The Cure for A.I. Slop

By now you've no doubt seen the headlines. A number of authors got caught uploading soft smut books to Amazon with chatbot prompts left in the text. Not only that, the blunder exposed at least one of them for feeding another writer’s style into the machine.

Are we looking at a series of honest mistakes? Or evidence of something more ominous?

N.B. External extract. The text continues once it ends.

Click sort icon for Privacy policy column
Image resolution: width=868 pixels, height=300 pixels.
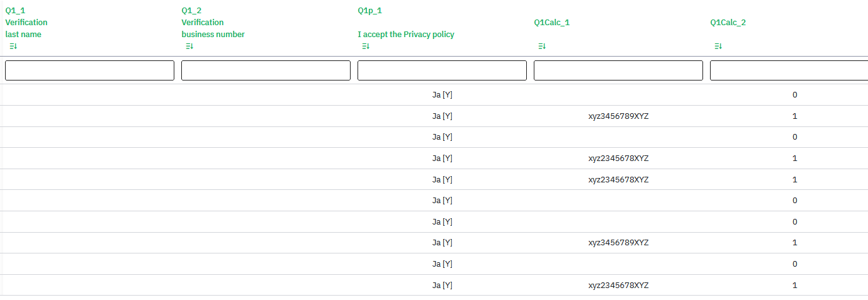pos(366,47)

Maybe if these incidents were confined to a book or two here and there, we could shrug and move on. But it’s not one book, or even a single author. As this article from Futurism points out, we’re looking at a trend. A.I.-generated novels are flooding Amazon. Forget rapid release; some unscrupulous authors are cranking out titles fast enough to make Walter B. Gibson blush.

And readers are noticing.

Related: A.I. Books: The Death of the Author?

Let’s set the moral panic aside for a second. Forget the “A.I. is theft” grandstanding and the virtue signaling from people who only noticed because sloppy authors left in the prompts, and who only got outraged because their taste for hollow slop was revealed to all and sundry.

The real issue where readers are concerned is quality. Because when machine-written fiction becomes indistinguishable from human writing, quality assurance becomes more important than ever.

Related: Larry Correia and the A.I. Enthusiasm Deficit

To dispense with a persistent zombie meme up front, publishing is not a meritocracy. It never was. The Big Five are gatekeepers, yes, but they’re not curators of literary excellence. They’re a secular priestly caste performing ritual purity tests. Once, they filtered out the unpublishable. But now that wall around their former fiefdom has crumbled, anyone can publish.

That’s good if you’re serious about your craft. But it also means no one's checking your work unless you hire someone to do it.

With tools like Claude, ChatGPT, and Gemini, anyone can generate a story. But generating isn’t writing. Writing is an art, and art is work performed to a standard. That means comparing your work to an objective standard, and as everyone knows, maintaining total objectivity about your own work is next to impossible.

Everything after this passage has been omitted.